Tom Lord on Evgeny Morozov’s recent work

My buddy Tom Lord made an interesting comment on Facebook and I’m reposting here as I might want to refer back to it later:

Thomas Lord:

Morozov’s self-awareness; he tweets:

<< Me: The “Emperor” wears no clothes! “The Emperor”: But have you
done anything useful to say that? And doesn’t it serve us well to
pretend? >>

Of course, Morozov doesn’t mention that “the emperor” here is also
saying “Even so, what are you going to do about it? Hey everybody,
this Morozov is just a Mr. Negativity wanker!”

He’ll be permanently unable to reason with them and his present
experiments are an exercise in trying to reason past them.

Dave Crossland More Oreally debacle? []
Thomas Lord It’s a much larger project he’s got going.
Dave Crossland Summary?

Thomas Lord:

It’s problematic to make the following distinction but for sake of
summary his project can be split into two parts: an intellectual
project and a political action heavily rooted in realpolitik.

The intellectual project is pretty straightforward:

There are various related, mutually-sympathetic contemporary
discourses about “technology”, “the internet”, “open”, and so forth.
When I say “there are” these discourses — you have to understand
these in their specificity primarily: Where they are, in whose mouths,
and what functions they are performing in the order of things.
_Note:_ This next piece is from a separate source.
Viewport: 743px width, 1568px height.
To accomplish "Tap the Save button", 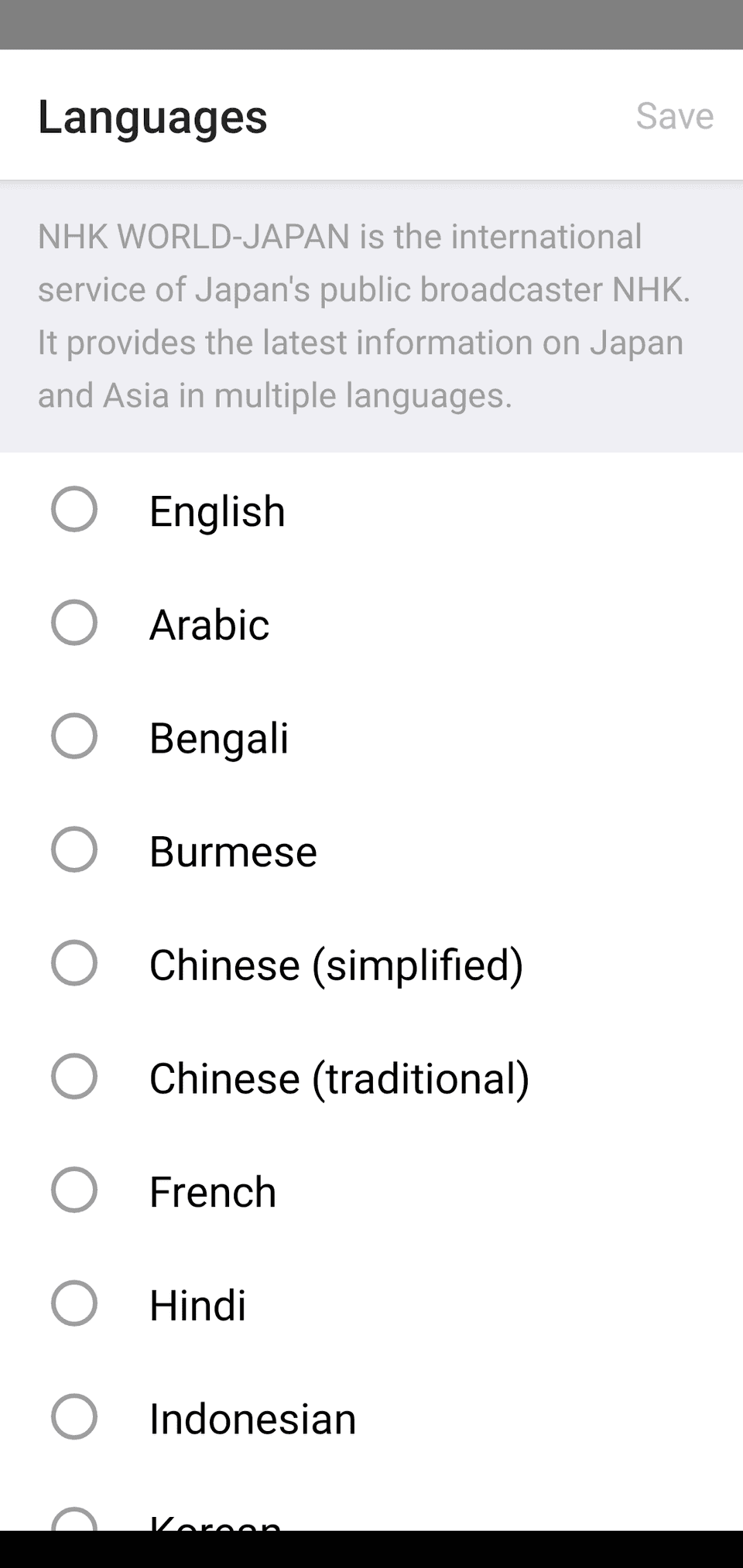I will pyautogui.click(x=674, y=116).
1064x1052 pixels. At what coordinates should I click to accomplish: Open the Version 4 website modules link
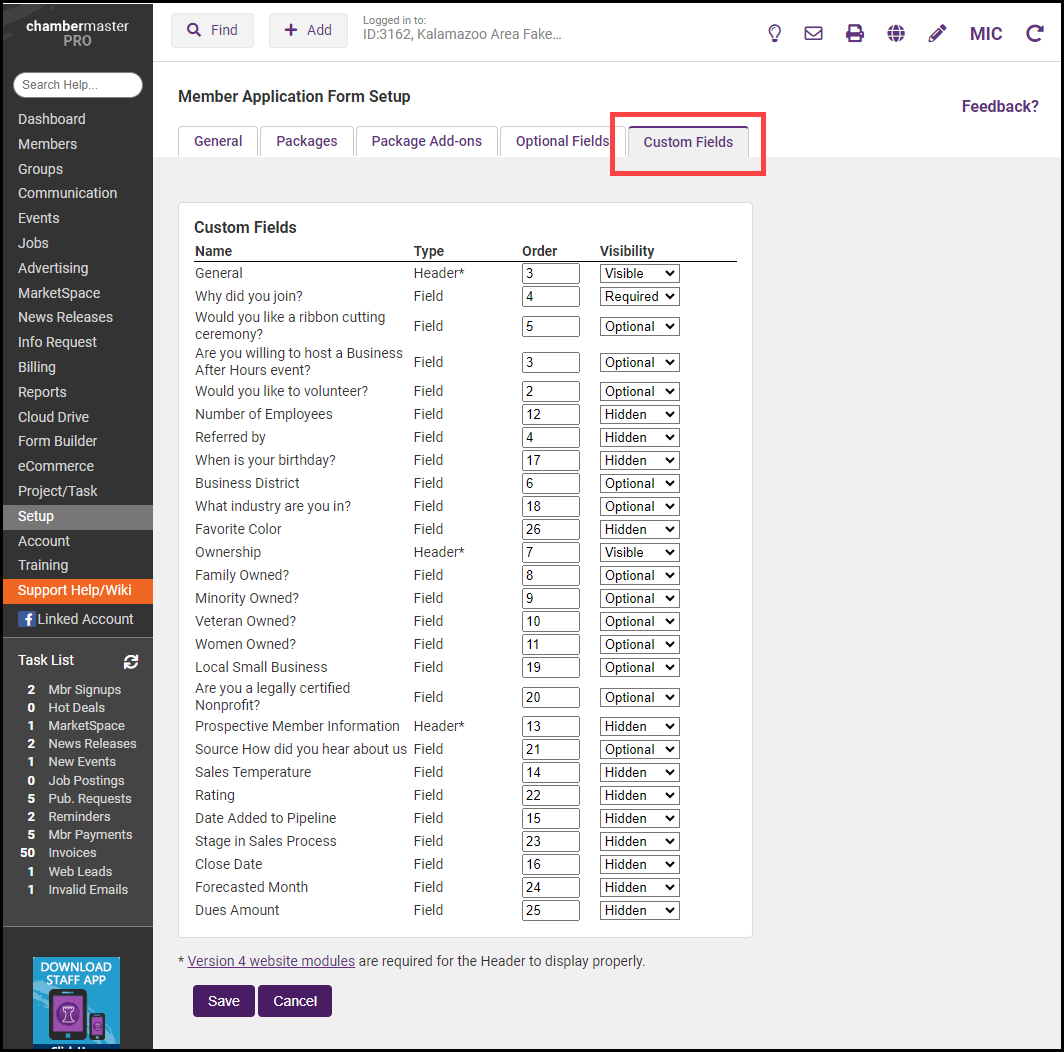click(271, 961)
Morozov
is contending to establish some generalizations we can make about this
discourse and he’s doing so by looking at specific cases and finding
commonalities, lines of transmission, interesting shifts in discourse
and so forth.

As a schematic example of what is at stake (my example, not his)
you can trace pretty direct lines between O’Reilly, Esther Dyson, many
others … and the Obama administration’s approach to health care
reform. Similarly, in that O’Reilly piece, Morozov notes O’Reilly’s
fairly direct influence over the Obama administration’s approach to
government “transparency”. My example, again: The Lt. Governor of
California has recently published a book and is on an informal
speaking tour basically parroting O’Reilly, promoting the vision of
“government as platform”, etc.

The intellectual part of Morozov’s project is to note these
inter-twined “conversations”, examine their structure, and critique

Critiquing that discourse as if it were intended to be rational
discourse is a bit like shooting ducks in a barrel. Therefore, Morozov
tries to at least to do a very thorough job. For example, when he
boasts of having read pretty much every word O’Reilly has published or
video of himself on youtube, I believe that’s roughly true.
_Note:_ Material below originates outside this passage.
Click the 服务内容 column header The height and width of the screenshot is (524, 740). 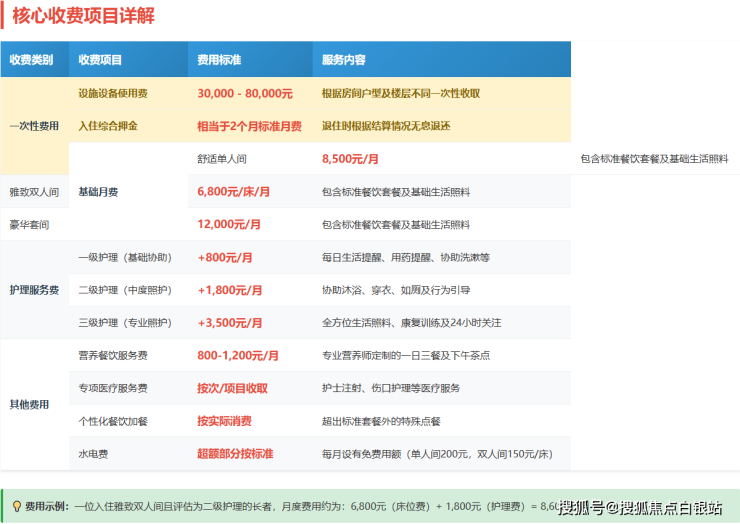[343, 60]

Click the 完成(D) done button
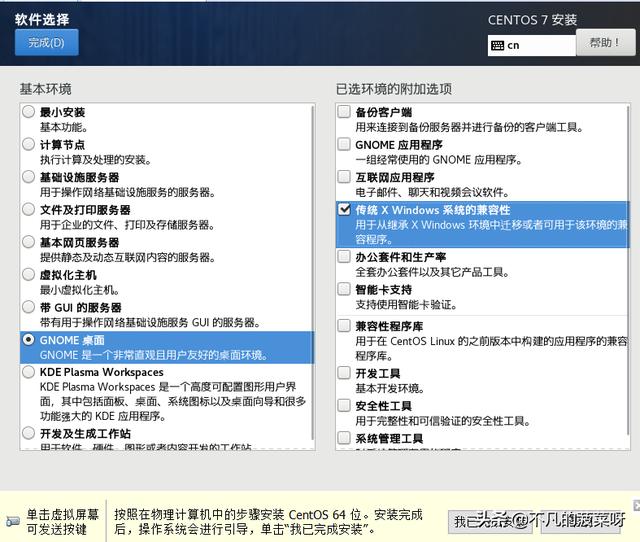tap(46, 43)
In any event, the intellectual project is carefully analyze that
discourse and critique it in ways that are relevant to the real-world
effects of that discourse.

The other part of Morozov’s project — the one I called a
“political action heavily rooted in realpolitik” — is much harder.

The kind of intellectual critique I described above is fairly easy
and it is also fairly easy for people like O’Reilly and Dyson to, as a
class, ignore and even bury. One of their “go to” strategies when they
can’t avoid confrontation with the critique is just what I mentioned:
the fiat declaration that their critic is must a mr. negativity, not
looking for the societal win-win but only to tear down others.

Morozov’s political action project is to try to use his standing
in the world (e.g., where he can get published) to overwhelm those
anti-intellectual lines of defense deployed by people like O’Reilly,
Wu, ESR, Doctrow, Shirkey, etc.

He’s trying to make it impossible for them to keep speaking the
way they do in these matters, to the people they usually speak that
way, without beginning to provoke laughter from the audience.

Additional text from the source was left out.